[Stored records]
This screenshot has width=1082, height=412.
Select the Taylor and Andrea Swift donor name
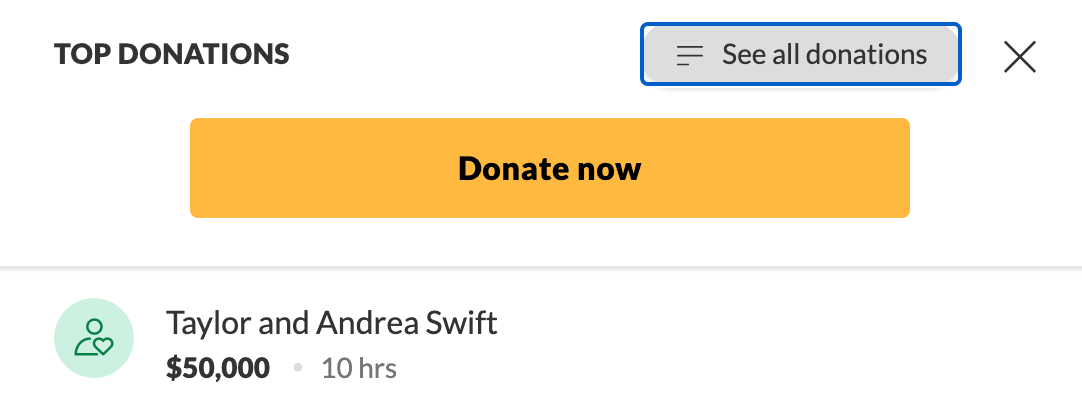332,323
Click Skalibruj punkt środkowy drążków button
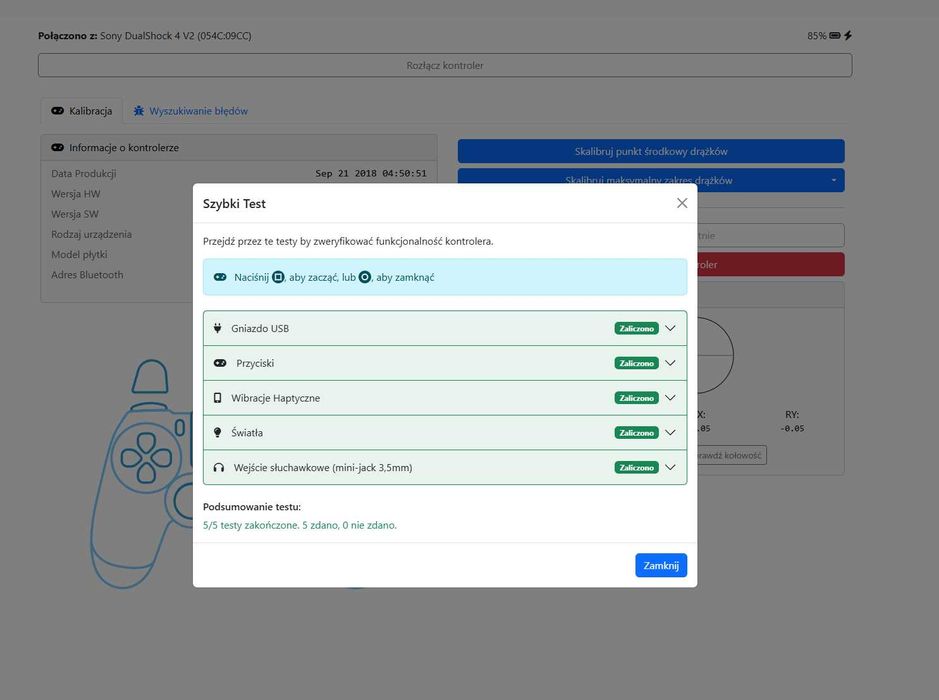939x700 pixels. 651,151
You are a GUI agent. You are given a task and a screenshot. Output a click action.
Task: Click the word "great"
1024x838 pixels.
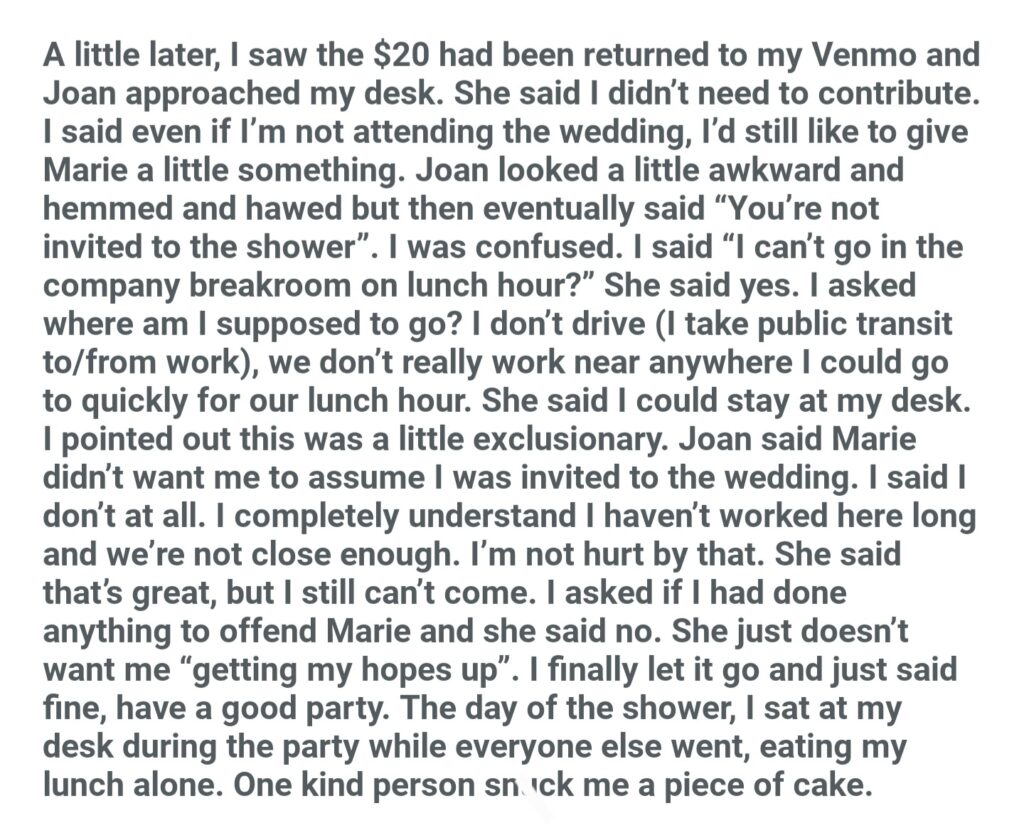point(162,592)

Assignment →
Exactly the lines from the one with "You are a GUI" through the end of the records are to be repeated, both ends included, and pictures are to be omitted.

Your solution →
You are a GUI agent. You are given a task and a screenshot. Output a click action.
Task: Click the word "great"
1024x838 pixels.
point(162,592)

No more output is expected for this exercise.